(DATA IN THIS EXERCISE):
+--

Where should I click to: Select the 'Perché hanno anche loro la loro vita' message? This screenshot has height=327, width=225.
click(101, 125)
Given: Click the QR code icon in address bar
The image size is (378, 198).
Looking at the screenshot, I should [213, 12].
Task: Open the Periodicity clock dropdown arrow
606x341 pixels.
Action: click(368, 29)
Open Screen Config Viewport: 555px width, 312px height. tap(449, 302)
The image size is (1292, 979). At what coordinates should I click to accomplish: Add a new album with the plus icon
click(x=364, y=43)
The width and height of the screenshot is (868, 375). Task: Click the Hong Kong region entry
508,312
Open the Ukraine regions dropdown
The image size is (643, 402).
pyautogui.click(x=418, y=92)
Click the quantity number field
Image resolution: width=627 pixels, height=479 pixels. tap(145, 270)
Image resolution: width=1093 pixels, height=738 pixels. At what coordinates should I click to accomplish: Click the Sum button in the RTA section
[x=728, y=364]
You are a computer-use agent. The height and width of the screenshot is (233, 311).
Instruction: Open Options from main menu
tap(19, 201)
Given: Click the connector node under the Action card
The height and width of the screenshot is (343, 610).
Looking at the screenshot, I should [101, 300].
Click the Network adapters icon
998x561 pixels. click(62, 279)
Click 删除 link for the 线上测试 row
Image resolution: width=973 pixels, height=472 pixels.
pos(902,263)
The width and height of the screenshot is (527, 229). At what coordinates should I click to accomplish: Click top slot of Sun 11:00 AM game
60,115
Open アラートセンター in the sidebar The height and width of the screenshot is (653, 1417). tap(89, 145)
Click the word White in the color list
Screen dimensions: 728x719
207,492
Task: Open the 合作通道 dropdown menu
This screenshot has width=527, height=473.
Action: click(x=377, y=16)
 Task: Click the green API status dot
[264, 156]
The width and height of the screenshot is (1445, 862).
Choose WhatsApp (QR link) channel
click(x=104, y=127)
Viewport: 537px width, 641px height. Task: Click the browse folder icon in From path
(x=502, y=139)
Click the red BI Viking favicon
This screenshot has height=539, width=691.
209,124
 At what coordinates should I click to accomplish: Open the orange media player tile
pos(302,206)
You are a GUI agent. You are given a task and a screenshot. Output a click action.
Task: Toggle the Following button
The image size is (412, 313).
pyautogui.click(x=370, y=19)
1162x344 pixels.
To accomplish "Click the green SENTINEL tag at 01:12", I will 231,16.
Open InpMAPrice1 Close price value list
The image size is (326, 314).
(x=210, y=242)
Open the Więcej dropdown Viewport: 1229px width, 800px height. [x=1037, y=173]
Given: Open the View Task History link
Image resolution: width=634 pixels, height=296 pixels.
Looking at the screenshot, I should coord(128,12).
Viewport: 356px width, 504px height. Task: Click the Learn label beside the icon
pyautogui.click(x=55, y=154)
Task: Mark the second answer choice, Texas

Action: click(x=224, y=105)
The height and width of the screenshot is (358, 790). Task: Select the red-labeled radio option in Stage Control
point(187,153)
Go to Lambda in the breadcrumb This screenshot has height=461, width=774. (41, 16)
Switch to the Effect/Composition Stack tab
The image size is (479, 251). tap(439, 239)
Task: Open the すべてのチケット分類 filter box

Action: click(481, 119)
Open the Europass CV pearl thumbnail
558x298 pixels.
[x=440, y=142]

+--

Set down the full listing once more, exactly as written.

(EXERCISE RESULT):
Where should I click to: Select the 'Perché hanno anche loro la loro vita' message? This screenshot has height=327, width=225.
click(101, 125)
Given: Click the QR code icon in address bar
The image size is (378, 198).
Looking at the screenshot, I should [213, 12].
Task: Open the Periodicity clock dropdown arrow
606x341 pixels.
Action: click(368, 29)
Open Screen Config Viewport: 555px width, 312px height. tap(449, 302)
The image size is (1292, 979). At what coordinates should I click to accomplish: Add a new album with the plus icon
click(x=364, y=43)
The width and height of the screenshot is (868, 375). Task: Click the Hong Kong region entry
508,312
Open the Ukraine regions dropdown
The image size is (643, 402).
pyautogui.click(x=418, y=92)
Click the quantity number field
Image resolution: width=627 pixels, height=479 pixels. tap(145, 270)
Image resolution: width=1093 pixels, height=738 pixels. At what coordinates should I click to accomplish: Click the Sum button in the RTA section
[x=728, y=364]
You are a computer-use agent. The height and width of the screenshot is (233, 311).
Instruction: Open Options from main menu
tap(19, 201)
Given: Click the connector node under the Action card
The height and width of the screenshot is (343, 610).
Looking at the screenshot, I should [101, 300].
Click the Network adapters icon
998x561 pixels. click(62, 279)
Click 删除 link for the 线上测试 row
Image resolution: width=973 pixels, height=472 pixels.
pos(902,263)
The width and height of the screenshot is (527, 229). At what coordinates should I click to accomplish: Click top slot of Sun 11:00 AM game
60,115
Open アラートセンター in the sidebar The height and width of the screenshot is (653, 1417). tap(89, 145)
Click the word White in the color list
Screen dimensions: 728x719
207,492
Task: Open the 合作通道 dropdown menu
This screenshot has width=527, height=473.
Action: click(x=377, y=16)
 Task: Click the green API status dot
[264, 156]
The width and height of the screenshot is (1445, 862).
Choose WhatsApp (QR link) channel
click(x=104, y=127)
Viewport: 537px width, 641px height. Task: Click the browse folder icon in From path
(x=502, y=139)
Click the red BI Viking favicon
This screenshot has height=539, width=691.
209,124
 At what coordinates should I click to accomplish: Open the orange media player tile
pos(302,206)
You are a GUI agent. You are given a task and a screenshot. Output a click action.
Task: Toggle the Following button
The image size is (412, 313).
pyautogui.click(x=370, y=19)
1162x344 pixels.
To accomplish "Click the green SENTINEL tag at 01:12", I will 231,16.
Open InpMAPrice1 Close price value list
The image size is (326, 314).
(x=210, y=242)
Open the Więcej dropdown Viewport: 1229px width, 800px height. [x=1037, y=173]
Given: Open the View Task History link
Image resolution: width=634 pixels, height=296 pixels.
Looking at the screenshot, I should coord(128,12).
Viewport: 356px width, 504px height. Task: Click the Learn label beside the icon
pyautogui.click(x=55, y=154)
Task: Mark the second answer choice, Texas

Action: click(x=224, y=105)
The height and width of the screenshot is (358, 790). Task: Select the red-labeled radio option in Stage Control
point(187,153)
Go to Lambda in the breadcrumb This screenshot has height=461, width=774. (41, 16)
Switch to the Effect/Composition Stack tab
The image size is (479, 251). tap(439, 239)
Task: Open the すべてのチケット分類 filter box

Action: click(481, 119)
Open the Europass CV pearl thumbnail
558x298 pixels.
[x=440, y=142]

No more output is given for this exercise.